An estimated 2.7mn private rental homes will no longer be legal to rent out unless the landlords can upgrade to EPC C plus or spend £10,000 trying, then apply for a high cost exemption. Rents are already skyrocketing due to a supply shortage, and this problem will get worse under planned MEES regulations. 

Commercial problem

There are two aspects to the commercial problem facing property owners. First, the upfront cost needed to improve energy efficiency with research based on EPC data suggesting that the average cost to upgrade a home to EPC C is circa £10,000. Across the energy-inefficient homes in England and Wales, upgrading to EPC C could therefore be an under-funded £140bn problem. 

Second, there is the impact on value. Research suggests that properties “below EPC C” are worth 3.62 per cent less than properties with an EPC of C. For an average house price of £289,818 at the time of writing, this equates to £10,491. 

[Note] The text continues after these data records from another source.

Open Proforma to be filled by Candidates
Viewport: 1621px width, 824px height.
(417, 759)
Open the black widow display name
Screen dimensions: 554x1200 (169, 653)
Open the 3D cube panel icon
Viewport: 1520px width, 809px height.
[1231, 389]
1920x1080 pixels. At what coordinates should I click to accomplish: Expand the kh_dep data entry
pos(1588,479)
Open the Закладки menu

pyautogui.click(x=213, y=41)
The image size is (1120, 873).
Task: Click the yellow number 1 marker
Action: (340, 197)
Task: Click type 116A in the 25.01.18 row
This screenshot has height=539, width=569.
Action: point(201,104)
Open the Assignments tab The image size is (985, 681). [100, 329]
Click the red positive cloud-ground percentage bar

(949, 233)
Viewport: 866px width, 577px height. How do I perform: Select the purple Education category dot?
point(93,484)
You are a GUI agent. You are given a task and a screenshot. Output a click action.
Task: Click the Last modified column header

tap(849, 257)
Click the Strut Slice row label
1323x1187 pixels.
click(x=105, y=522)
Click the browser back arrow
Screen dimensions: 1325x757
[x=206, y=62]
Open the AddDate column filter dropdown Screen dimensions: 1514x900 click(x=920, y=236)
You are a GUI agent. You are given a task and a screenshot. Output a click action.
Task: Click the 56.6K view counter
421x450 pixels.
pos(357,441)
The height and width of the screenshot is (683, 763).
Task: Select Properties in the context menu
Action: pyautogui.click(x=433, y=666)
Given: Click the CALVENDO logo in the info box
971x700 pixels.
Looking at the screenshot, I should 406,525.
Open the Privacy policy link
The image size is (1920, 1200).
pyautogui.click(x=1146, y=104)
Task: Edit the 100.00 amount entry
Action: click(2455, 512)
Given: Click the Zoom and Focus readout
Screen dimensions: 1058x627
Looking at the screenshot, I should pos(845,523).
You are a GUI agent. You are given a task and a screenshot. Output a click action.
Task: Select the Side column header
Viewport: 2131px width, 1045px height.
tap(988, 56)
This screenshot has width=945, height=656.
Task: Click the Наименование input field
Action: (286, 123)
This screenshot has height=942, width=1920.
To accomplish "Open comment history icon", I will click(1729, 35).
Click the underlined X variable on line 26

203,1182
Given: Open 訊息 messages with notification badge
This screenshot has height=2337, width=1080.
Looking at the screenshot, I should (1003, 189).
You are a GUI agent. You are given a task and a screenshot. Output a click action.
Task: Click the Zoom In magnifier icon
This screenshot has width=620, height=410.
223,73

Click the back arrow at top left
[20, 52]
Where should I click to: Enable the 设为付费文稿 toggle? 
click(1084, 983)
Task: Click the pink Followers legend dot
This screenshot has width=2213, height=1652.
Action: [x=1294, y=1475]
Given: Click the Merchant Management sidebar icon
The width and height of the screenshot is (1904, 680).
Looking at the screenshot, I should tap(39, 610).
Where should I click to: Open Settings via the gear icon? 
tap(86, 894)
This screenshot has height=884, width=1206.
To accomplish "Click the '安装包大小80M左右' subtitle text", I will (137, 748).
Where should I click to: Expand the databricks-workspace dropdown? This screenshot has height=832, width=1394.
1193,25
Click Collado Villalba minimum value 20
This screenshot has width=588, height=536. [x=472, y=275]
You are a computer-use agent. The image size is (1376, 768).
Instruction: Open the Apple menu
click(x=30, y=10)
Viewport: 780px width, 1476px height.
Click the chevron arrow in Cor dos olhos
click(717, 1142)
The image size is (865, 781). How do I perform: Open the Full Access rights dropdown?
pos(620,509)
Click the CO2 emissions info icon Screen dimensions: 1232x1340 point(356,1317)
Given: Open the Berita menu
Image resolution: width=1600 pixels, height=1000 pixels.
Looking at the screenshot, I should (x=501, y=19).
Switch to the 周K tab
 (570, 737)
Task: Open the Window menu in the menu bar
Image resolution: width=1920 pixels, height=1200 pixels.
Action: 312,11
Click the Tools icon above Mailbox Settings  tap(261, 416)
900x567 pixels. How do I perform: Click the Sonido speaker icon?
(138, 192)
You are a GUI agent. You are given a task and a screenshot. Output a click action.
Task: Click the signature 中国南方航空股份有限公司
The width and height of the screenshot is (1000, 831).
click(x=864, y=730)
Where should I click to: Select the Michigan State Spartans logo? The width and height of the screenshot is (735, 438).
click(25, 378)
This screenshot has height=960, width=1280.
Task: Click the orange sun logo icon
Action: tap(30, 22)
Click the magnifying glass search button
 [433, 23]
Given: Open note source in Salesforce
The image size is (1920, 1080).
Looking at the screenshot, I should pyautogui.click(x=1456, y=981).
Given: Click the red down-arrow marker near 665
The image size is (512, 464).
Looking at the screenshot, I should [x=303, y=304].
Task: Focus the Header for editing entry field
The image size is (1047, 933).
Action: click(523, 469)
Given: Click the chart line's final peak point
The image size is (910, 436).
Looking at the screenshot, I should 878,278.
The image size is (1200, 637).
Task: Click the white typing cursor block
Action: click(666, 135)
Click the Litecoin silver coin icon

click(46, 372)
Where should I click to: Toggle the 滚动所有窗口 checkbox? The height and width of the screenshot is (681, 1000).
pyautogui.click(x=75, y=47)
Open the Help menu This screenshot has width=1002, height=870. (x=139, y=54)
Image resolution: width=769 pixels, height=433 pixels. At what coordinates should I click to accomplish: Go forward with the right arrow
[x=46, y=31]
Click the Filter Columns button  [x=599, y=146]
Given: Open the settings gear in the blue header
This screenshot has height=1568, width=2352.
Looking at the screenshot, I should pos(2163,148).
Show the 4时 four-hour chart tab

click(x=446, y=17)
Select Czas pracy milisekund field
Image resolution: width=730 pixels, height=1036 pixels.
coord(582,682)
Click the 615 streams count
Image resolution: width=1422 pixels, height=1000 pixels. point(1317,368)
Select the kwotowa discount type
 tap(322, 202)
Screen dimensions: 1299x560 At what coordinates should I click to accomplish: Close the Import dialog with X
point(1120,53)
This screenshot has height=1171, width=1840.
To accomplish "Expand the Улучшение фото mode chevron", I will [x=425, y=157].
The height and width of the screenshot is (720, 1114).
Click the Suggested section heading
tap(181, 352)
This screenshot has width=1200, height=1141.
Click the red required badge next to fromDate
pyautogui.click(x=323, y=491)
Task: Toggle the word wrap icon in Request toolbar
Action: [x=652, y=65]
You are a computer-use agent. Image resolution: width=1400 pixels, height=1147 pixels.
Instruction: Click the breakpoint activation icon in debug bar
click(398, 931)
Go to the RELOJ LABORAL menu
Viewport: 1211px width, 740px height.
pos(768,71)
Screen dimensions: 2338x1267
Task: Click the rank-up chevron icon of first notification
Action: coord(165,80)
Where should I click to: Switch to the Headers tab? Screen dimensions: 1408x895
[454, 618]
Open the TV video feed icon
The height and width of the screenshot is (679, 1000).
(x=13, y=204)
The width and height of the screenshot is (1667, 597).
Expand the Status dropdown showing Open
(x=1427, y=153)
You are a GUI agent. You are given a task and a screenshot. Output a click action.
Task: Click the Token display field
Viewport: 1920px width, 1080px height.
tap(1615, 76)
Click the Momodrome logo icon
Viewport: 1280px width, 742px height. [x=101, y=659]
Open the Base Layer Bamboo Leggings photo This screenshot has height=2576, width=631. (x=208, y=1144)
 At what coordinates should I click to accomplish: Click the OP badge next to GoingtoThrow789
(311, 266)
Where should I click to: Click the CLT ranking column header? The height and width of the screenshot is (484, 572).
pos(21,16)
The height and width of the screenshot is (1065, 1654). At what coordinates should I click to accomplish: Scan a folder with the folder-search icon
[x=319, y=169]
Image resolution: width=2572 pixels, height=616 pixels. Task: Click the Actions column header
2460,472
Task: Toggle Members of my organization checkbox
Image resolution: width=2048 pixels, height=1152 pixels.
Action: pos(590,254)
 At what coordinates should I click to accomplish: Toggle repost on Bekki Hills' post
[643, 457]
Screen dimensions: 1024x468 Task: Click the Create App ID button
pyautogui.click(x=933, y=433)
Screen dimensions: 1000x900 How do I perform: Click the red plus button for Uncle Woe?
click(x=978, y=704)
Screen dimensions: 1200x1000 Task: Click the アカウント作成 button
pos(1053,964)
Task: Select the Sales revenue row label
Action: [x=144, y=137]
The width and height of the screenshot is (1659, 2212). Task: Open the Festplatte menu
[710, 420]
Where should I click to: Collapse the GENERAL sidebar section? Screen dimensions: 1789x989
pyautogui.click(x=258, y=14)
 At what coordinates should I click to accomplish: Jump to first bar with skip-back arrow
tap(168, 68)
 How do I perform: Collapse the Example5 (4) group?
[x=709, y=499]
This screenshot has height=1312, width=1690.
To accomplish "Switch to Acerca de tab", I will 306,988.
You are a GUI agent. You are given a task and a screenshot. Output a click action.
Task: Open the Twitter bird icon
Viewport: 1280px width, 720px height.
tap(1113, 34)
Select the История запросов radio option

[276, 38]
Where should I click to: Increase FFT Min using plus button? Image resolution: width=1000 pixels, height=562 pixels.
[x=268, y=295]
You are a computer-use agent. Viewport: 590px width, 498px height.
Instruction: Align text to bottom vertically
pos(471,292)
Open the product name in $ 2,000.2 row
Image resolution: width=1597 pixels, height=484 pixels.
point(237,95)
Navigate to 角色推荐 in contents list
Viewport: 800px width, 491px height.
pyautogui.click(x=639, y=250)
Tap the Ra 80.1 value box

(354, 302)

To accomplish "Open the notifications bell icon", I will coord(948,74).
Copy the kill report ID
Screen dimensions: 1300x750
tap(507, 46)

The value difference between “green” and “brown” properties is likely to grow as more stringent regulations come into force. This is either a threat to national wealth (since residential property is the largest single asset class in the UK) or the value of a lost opportunity: potential wealth that we are not currently capturing.

Summary of the problem

The energy (in)efficiency of existing UK homes is a huge, complex and urgent problem that is increasingly difficult to ignore. The consequences of what we do, or indeed fail to do now are long term, since 98 per cent of homes that will exist in five years’ time are already built and 80 per cent of the housing stock in 2050 is already built. 

This is what triggered me to leave my job earlier this year to start a business using technology to help solve the retrofit challenge. The good news is that many aspects of the problem can be helped with technology, data and collaboration. For example:

  • Sharing best practice so that property owners and managers know what to do and when, and can begin to budget and scope the right works.
  • Connecting property owners with a blend of funding — from grants to loans — and derisking that funding through monitoring and measurement.
  • Efficient, effective delivery, which includes training people, for example, to install double glazing, quickly connecting tradespeople to local jobs, and managing and measuring impact.

That said, energy inefficiency is a “hardware” problem, which means that the solution cannot be purely digital. We also desperately need clear, stable policies, smart thinking, wider education campaigns and place-based delivery, to name a few. 

The whole problem cannot be solved through software, but technology and data is essential because without it we simply do not have time to upgrade the UK’s homes at the pace needed to achieve net zero: two-pus properties a minute.